> **Pedido dado a**:
Reproduza na íntegra, sem qualquer alteração, o texto sobre as famílias numerosas.

> **Fonte**:
┌──

Os dois filhos mais velhos andam no inglês, o que implica viagens a Viseu três vezes por semana. Beatriz Rebelo considera importante esse investimento na educação dos rapazes. Há coisas que têm de abdicar. “Não nos podemos dar ao luxo de fazermos férias”, revela. Mas tudo vale a pena pelo bem-estar dos filhos que são, acima de tudo, diz, “o meu projeto de vida”.
A Associação Portuguesa de Famílias Numerosas (APFN) divulga informação pertinente, esclarece dúvidas, ouve queixas, promove encontros. Ana Cid, secretária-geral da APFN, garante que as famílias querem ter mais filhos, o problema são os obstáculos que encontram pelo caminho. E são vários. Dificuldades em encontrar infantários e creches e os custos que isso comporta. E como a prioridade de irmãos foi desconsiderada, o desaparecimento desse critério complica a vida às famílias que, muitas vezes, têm de andar de escola em escola a levar e buscar os filhos. A prioridade na seleção da escola, sobretudo para garantir a proximidade, deveria, em sua opinião, estar acautelada para quem tem vários filhos.

└──

> **Pedido dado b**:
Conte quantas das linhas abaixo contêm a palavra "month". Responda apenas com o número.

> **Dados fornecidos**:
┌──

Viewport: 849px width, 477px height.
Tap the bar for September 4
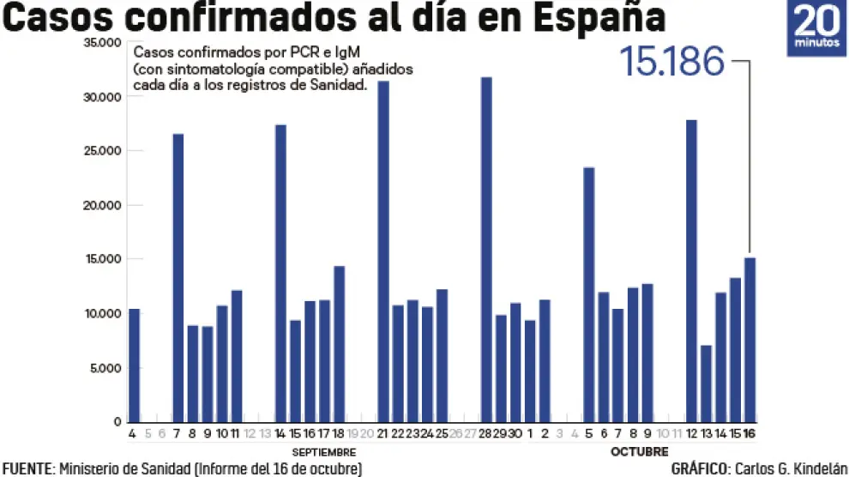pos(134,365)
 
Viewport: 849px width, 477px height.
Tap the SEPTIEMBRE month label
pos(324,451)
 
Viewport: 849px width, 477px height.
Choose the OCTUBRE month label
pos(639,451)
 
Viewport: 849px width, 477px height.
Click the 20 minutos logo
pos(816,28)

└──
┌──

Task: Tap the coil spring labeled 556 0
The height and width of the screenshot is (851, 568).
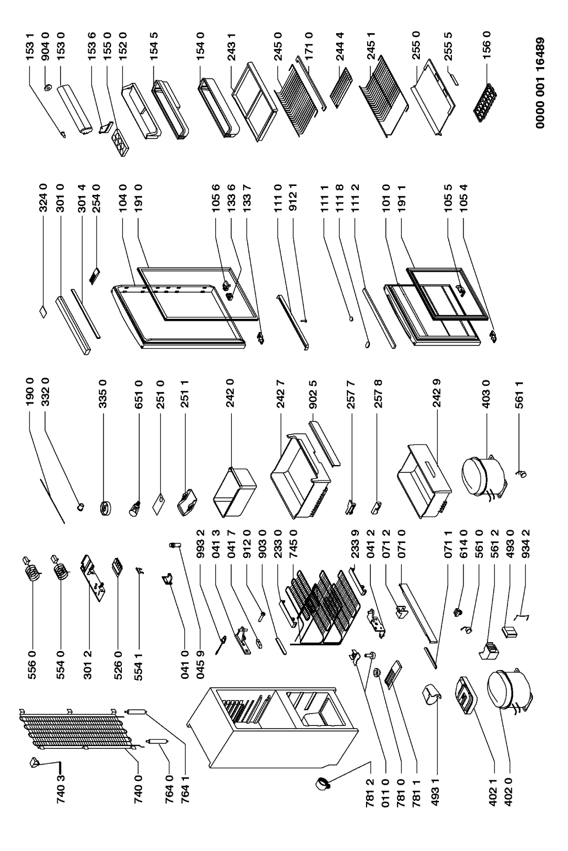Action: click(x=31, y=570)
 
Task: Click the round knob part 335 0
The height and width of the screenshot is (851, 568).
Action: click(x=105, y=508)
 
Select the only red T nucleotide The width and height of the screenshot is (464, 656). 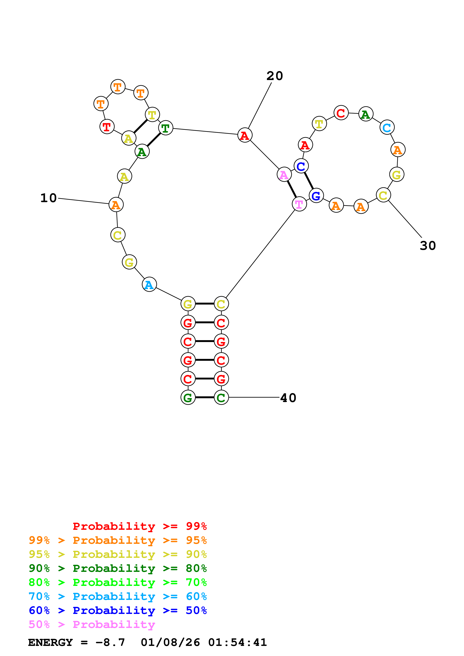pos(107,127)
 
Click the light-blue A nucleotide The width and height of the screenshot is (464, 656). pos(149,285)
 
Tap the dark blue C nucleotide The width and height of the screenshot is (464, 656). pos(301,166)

└──

> **Resposta a**:
Os dois filhos mais velhos andam no inglês, o que implica viagens a Viseu três vezes por semana. Beatriz Rebelo considera importante esse investimento na educação dos rapazes. Há coisas que têm de abdicar. “Não nos podemos dar ao luxo de fazermos férias”, revela. Mas tudo vale a pena pelo bem-estar dos filhos que são, acima de tudo, diz, “o meu projeto de vida”.
A Associação Portuguesa de Famílias Numerosas (APFN) divulga informação pertinente, esclarece dúvidas, ouve queixas, promove encontros. Ana Cid, secretária-geral da APFN, garante que as famílias querem ter mais filhos, o problema são os obstáculos que encontram pelo caminho. E são vários. Dificuldades em encontrar infantários e creches e os custos que isso comporta. E como a prioridade de irmãos foi desconsiderada, o desaparecimento desse critério complica a vida às famílias que, muitas vezes, têm de andar de escola em escola a levar e buscar os filhos. A prioridade na seleção da escola, sobretudo para garantir a proximidade, deveria, em sua opinião, estar acautelada para quem tem vários filhos.

> **Resposta b**:
2